In the American Registry CORRONA (Consortium of Rheumatology Researchers of North America),8 of 7971 patient-years followed, there was an infection rate of 40.1/100 PY (95% CI (37.0 to 43.4 )) under anti-TNF-α and 37.1/100 PY (95% CI (34.9 to 39.3)) under the anti-TNF-α and methotrexate combination therapy. Similarly, in the Spanish register BIOBADASER,31 the use of methotrexate did not appear as a factor associated with serious infections.

Regarding the specific risk of developing tuberculosis, we did not show any significant difference between combination therapy and monotherapy, but there was a trend towards higher risk in the combination group. The low number of events in each trial possibly explains the lack of significance of the meta-analysis. This trend is similar to a study by Lorenzetti et al published in 2014.12 This systematic literature review showed that the risk of tuberculosis under anti-TNF-α therapy was higher when these agents were used in combination with methotrexate than in monotherapy with an RR of 13.3 (95% CI (3.7 to 100)). However, this work took into account the use of anti-TNF-α in rheumatic diseases (RA, ankylosing spondylitis, psoriatic arthritis) and also in skin (psoriasis) and digestive (chronic inflammatory bowel) diseases. Moreover, it did not take into account all bDMARDs, but rather only a few anti-TNF-α therapies (infliximab, adalimumab and certolizumab). In addition, csDMARDs prescribed in combination can be methotrexate, as well as azathioprine. Finally, the limits of the CI are very wide, which reduces the accuracy of the OR observed.

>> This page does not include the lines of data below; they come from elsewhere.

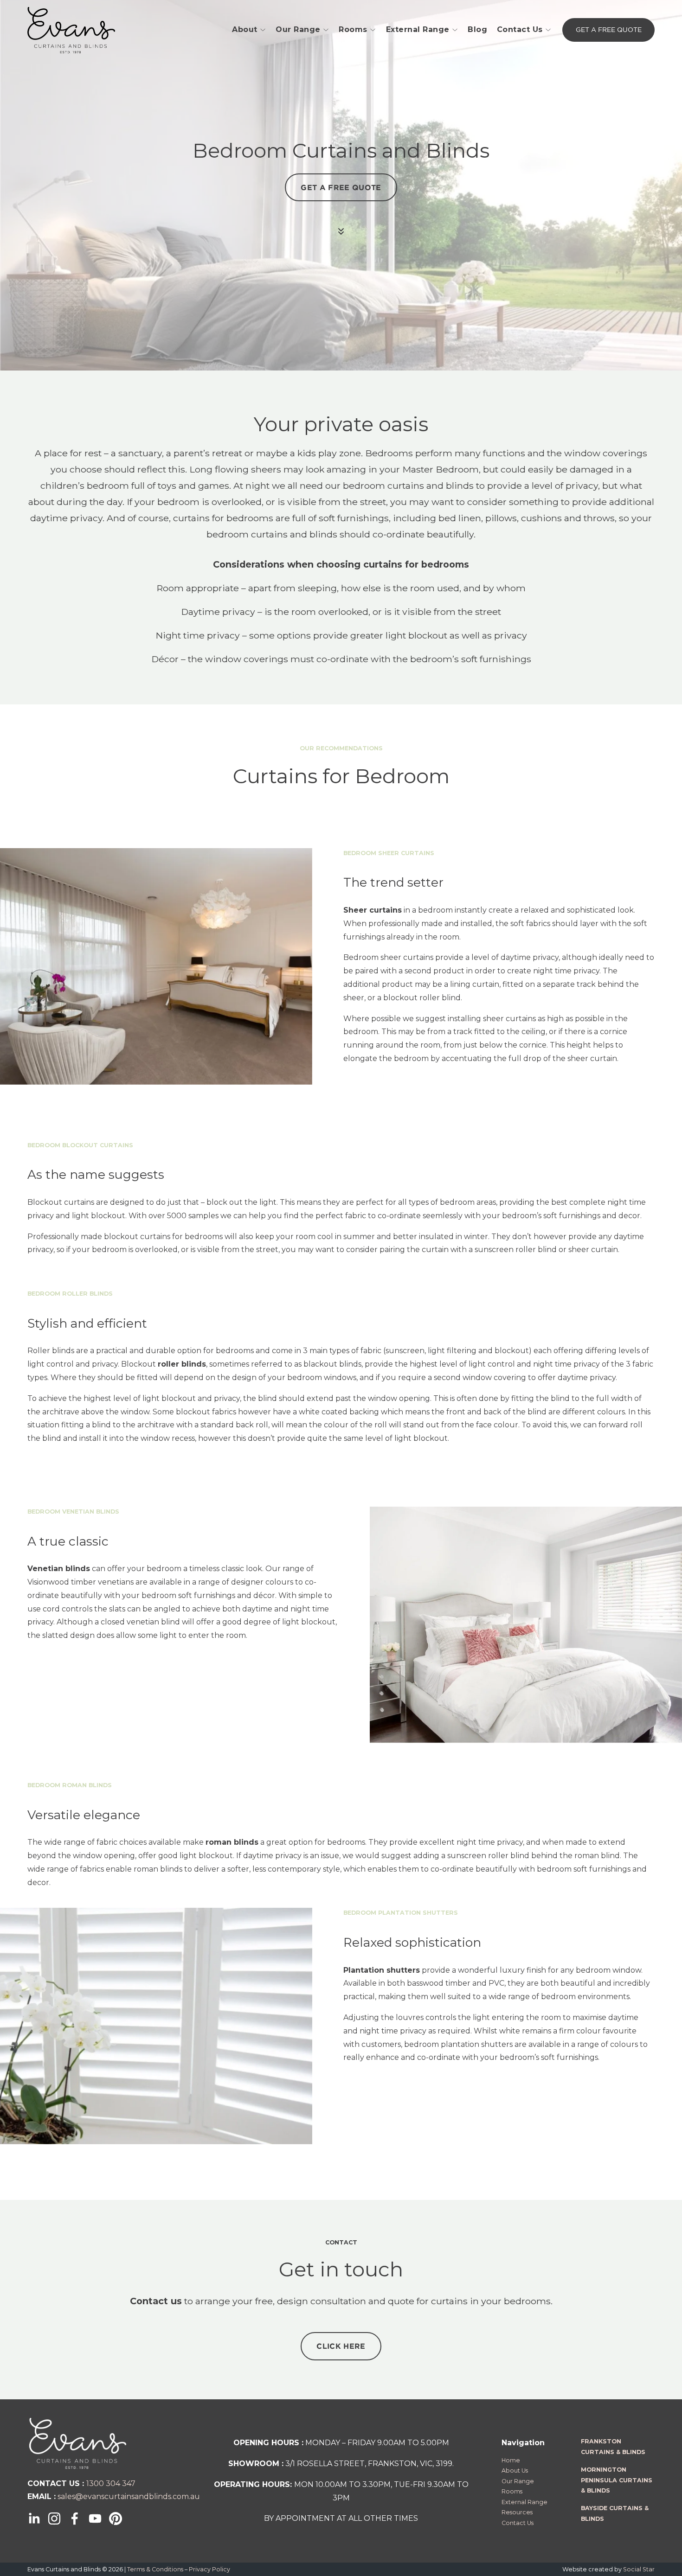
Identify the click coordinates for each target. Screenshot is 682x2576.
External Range (418, 29)
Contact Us (520, 29)
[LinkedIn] (33, 2518)
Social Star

The strengths of our study are that it is first of all a systematic review of the literature with meta-analysis, taking into account randomised controlled trials. The selected studies had good methodological quality with a Jadad score=3/5 for 13 of them. Furthermore, a full reading of articles and data collection was performed independently by two individuals. Finally, the trials included in this meta-analysis were homogeneous, which reinforces even more the results obtained. The key words in our search strategy included ‘randomized controlled trial’ and trials not indexed as ‘randomized clinical trials’ in PubMed might have been missed. However, our search strategy search was also based on Embase and Cochrane CENTRAL and not restricted to randomised controlled trials in these databases. Another potential limitation of this work is that our review was based on only 16 trials and the results might be different with more studies. However, the trials were homogeneous with narrow CIs; thus, we assume that additional trials would most likely not change the direction of the results.

Our work reports in RA no significant difference in the occurrence of serious adverse events, serious infections, tuberculosis or death between bDMARDs as monotherapy compared with bDMARDs and methotrexate. This confirms the safety of the established choice to combine methotrexate with a bDMARD, in the absence of methotrexate contraindication or intolerance, without any additional risk to the patient. However, we note a trend, although insignificant, in favour of monotherapy for the risk of tuberculosis.